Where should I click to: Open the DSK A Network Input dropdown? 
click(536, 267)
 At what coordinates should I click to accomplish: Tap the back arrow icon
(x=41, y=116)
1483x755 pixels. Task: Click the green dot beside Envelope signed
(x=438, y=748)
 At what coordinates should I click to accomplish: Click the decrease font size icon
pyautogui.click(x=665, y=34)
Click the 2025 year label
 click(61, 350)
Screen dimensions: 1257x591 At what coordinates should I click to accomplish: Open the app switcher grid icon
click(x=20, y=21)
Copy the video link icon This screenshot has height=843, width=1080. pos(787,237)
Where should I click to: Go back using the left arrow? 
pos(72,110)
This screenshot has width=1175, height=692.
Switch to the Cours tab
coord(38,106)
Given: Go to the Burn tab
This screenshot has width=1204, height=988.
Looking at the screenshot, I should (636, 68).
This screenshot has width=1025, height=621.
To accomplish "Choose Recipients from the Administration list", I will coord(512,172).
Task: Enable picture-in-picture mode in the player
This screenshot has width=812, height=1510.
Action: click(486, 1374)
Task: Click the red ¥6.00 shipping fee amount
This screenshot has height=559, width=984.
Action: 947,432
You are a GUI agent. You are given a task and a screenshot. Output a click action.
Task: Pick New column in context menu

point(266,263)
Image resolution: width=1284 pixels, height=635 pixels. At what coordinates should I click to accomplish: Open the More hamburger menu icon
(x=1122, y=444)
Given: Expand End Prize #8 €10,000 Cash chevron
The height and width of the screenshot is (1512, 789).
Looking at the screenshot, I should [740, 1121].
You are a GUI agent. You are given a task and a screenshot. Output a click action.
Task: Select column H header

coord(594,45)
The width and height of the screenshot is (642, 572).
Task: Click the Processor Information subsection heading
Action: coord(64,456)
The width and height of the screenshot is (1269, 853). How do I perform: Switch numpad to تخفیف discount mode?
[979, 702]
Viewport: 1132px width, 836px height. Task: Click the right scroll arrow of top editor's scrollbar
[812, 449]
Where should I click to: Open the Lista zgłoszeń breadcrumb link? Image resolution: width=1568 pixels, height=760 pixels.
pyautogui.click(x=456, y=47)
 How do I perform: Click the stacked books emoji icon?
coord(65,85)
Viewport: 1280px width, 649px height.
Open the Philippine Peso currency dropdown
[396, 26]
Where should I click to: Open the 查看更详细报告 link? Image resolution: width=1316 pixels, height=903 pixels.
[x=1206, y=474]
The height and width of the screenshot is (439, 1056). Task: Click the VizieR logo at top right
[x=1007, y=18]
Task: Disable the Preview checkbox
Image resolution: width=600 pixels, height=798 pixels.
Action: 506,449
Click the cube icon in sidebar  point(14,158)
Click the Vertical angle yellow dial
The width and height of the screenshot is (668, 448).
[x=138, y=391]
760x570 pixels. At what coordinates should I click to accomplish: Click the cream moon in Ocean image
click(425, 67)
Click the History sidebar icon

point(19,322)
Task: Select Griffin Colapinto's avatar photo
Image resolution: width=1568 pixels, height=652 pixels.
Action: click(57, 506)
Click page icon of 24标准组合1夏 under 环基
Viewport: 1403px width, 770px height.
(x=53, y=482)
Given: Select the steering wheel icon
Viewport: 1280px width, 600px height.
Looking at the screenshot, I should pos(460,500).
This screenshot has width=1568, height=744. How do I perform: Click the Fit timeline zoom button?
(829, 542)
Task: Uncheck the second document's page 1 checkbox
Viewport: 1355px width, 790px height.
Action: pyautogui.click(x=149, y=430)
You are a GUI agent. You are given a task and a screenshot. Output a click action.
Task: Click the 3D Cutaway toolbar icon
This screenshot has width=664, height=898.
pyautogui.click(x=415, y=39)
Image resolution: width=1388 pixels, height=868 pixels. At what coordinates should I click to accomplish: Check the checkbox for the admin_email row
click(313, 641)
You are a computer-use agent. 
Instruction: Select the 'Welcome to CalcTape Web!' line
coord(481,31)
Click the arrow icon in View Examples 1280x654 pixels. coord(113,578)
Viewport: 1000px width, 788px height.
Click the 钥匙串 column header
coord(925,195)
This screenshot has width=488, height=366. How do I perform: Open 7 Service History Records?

--------

Could you count how many lines in the records contain the word "page"? Only the number is needed.

* [Answer to this task]
2